CAIRO (Reuters) - Egypt will close the interior of the Great Pyramid for eight months of conservation work from April 1 and give it a break from the humid breath of tourists. "The pyramid has to rest," Zahi Hawass, Director of the Pyramids, said of the 137-metre high monument built by the Pharaoh Cheops (Khufu) more than 4,500 years ago. He told Reuters this week that each of the three main Giza pyramids would be closed in turn under a site management system being applied for the first time in Egypt. Cheops' pyramid was last closed six years ago when five cm (two inches) of encrusted salt was removed from the walls of the Grand Gallery. Now the salt is coming back. Hawass said: "Maybe it's because of the breathing of the visitors." During the eight-month closure, workers will also install a French-designed ventilation system to control the humidity. Hawass said he hoped to persuade the Egyptian government eventually to close the interiors of all three pyramids permanently. "The magic is from outside, not inside," he said. In the heart of the Great Pyramid lie
three chambers, including the main burial chamber, or King's Chamber, which visitors can enter after climbing through the Grand Gallery.
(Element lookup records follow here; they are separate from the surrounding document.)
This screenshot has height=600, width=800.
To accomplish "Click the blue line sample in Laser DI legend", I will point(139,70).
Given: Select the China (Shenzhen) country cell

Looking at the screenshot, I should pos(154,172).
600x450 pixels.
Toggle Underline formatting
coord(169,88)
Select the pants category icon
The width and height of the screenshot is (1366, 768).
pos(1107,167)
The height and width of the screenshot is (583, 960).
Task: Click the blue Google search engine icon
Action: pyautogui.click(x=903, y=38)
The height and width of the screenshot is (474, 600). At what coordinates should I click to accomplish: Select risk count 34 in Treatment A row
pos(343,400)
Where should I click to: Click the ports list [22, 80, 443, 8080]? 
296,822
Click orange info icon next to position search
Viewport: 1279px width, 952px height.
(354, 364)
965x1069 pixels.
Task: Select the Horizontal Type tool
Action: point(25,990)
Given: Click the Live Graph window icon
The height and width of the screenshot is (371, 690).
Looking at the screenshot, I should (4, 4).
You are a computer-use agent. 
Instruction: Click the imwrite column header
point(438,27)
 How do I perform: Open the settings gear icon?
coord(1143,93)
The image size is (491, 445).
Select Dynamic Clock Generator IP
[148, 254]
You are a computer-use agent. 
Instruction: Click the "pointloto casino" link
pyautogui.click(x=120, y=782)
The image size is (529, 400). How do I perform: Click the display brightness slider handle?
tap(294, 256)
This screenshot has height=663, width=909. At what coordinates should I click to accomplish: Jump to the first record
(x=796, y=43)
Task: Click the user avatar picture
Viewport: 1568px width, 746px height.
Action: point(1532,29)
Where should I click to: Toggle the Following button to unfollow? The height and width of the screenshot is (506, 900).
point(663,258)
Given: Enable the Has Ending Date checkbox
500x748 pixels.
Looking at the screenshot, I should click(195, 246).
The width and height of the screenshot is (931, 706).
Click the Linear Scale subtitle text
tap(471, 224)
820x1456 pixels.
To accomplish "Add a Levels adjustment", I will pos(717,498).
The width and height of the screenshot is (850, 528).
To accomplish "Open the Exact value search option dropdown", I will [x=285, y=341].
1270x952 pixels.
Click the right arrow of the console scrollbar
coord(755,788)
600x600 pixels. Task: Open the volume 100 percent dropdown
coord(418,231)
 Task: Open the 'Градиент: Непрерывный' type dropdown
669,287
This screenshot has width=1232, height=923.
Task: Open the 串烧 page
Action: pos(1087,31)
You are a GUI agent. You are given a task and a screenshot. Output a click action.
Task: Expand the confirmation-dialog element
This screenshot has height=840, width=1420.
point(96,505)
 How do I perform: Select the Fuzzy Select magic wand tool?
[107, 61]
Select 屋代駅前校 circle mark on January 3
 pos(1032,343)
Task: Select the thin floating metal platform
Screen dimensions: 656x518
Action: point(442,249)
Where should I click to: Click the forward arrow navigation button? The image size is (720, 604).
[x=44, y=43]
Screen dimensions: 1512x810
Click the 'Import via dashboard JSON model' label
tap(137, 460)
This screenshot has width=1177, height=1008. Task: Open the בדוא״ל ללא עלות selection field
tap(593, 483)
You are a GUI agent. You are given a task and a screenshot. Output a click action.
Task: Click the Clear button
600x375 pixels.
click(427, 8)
Tourists will get access to the other two, the so--called Queen's Chamber at a lower level than the King's Chamber and an unfinished chamber hewn in the natural rock beneath the pyramid, for the first time when the interior is reopened. Archaeologists believe construction was abandoned in favour of a burial site in the Queen's Chamber, misnamed because there is no evidence of queens being buried within the pyramid. The builders apparently changed plans
again and the King's Chamber became the final resting place of Cheops' sarcophagus. Hawass said he believed Cheops had departed from the previous royal practice of burial beneath the pyramids because he had carried out a "religious revolution", declaring that he was the sun god Ra in his lifetime, not just after death.